I essentially did what Pietro alluded to above.

public class JobRunner implements Runnable {
  private JobControl control;

  public JobRunner(JobControl _control) {
    this.control = _control;
  }

  public void run() {
    this.control.run();
  }
}

and in my map/reduce class I have:

public void handleRun(JobControl control) throws InterruptedException {
    JobRunner runner = new JobRunner(control);
    Thread t = new Thread(runner);
    t.start();

    while (!control.allFinished()) {
        System.out.println("Still running...");
        Thread.sleep(5000);
    }
}

in which I just pass the jobControl object.

sinemetu1
  • 1,726
  • 1
  • 13
  • 24
3

The JobControl object itself is Runnable, so you can just use it like this:

new Thread(myJobControlInstance).start()
tombrown52
  • 482
  • 4
  • 13
0

Just a tweak to the code snippet what sinemetu1 had shared..
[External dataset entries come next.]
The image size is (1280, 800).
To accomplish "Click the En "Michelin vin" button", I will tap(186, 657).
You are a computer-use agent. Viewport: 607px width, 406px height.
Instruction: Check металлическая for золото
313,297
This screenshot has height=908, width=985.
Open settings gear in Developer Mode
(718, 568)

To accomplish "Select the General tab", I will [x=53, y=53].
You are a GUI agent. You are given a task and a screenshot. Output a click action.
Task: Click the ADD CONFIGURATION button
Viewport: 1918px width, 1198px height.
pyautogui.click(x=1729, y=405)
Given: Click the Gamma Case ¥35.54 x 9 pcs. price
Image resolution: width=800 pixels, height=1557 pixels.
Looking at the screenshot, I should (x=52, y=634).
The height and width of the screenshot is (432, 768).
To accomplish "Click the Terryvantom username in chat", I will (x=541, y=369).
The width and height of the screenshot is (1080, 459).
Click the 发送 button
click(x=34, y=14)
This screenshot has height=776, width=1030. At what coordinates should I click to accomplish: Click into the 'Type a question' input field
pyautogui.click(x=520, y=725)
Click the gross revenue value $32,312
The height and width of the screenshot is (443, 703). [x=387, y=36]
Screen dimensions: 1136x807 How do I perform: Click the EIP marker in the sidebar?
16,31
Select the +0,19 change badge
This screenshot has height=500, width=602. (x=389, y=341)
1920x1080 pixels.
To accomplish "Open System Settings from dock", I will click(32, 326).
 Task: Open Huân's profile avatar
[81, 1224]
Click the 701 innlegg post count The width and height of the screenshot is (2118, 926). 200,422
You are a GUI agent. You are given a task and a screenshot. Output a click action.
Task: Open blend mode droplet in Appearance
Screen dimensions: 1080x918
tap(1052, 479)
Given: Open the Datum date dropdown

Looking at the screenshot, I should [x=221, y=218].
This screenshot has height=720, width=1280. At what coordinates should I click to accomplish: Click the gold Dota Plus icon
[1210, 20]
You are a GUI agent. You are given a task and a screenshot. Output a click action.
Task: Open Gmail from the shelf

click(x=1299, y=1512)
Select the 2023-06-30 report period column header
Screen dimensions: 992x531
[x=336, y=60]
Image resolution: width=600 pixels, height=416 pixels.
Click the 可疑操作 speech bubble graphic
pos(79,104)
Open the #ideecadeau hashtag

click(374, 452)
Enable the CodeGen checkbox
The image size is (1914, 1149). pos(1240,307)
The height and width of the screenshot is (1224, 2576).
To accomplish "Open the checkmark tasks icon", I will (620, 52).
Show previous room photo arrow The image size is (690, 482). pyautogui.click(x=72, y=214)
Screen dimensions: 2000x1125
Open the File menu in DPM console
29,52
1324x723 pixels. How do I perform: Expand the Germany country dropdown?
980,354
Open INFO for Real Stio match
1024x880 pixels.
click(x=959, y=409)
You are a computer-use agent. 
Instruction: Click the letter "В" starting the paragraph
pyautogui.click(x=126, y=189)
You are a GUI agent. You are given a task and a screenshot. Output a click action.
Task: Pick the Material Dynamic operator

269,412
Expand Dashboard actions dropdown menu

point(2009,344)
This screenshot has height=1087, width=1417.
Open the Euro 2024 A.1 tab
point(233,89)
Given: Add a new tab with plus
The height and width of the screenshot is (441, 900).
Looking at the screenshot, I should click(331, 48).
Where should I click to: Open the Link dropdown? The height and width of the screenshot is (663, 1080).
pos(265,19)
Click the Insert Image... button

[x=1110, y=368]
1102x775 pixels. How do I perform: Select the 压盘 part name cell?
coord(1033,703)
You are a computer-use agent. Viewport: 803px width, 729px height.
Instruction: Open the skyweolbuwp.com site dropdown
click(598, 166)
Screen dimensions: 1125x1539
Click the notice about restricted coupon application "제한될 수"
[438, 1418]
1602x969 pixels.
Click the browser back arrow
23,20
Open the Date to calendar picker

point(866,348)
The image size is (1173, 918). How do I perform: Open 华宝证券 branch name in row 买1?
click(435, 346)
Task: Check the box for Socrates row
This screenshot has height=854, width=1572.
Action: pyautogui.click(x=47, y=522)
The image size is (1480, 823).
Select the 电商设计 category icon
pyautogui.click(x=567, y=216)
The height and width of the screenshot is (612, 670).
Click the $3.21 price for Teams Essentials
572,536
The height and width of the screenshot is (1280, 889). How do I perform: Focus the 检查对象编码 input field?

You can drop call to the JobRunner as JobControl by itself implements Runnable

        Thread thread = new Thread(jobControl);
        thread.start();

        while (!jobControl.allFinished()) {
            System.out.println("Still running...");
            Thread.sleep(5000);
        }

I also stumbled upon this link where the user confirms that JobControl can be run ONLY with new thread. https://www.mail-archive.com/common-user@hadoop.apache.org/msg00556.html

shiva
  • 167
  • 1
  • 1
  • 10
0

try this:

    Thread jcThread = new Thread(jobControl);
    jcThread.start();
    System.out.println("循环判断jobControl运行状态 >>>>>>>>>>>>>>>>");
    while (true) {
        if (jobControl.allFinished()) {
        System.out.println("====>> jobControl.allFinished=" + jobControl.getSuccessfulJobList());
        jobControl.stop();
        // 如果不加 break 或者 return,程序会一直循环
        break;
    }

    if (jobControl.getFailedJobList().size() > 0) {
        succ = 0;
        System.out.println("====>> jobControl.getFailedJobList=" + jobControl.getFailedJobList());
        jobControl.stop();

        // 如果不加 break 或者 return,程序会一直循环
        break;
    }
}
dolphinZhang
  • 83
  • 1
  • 8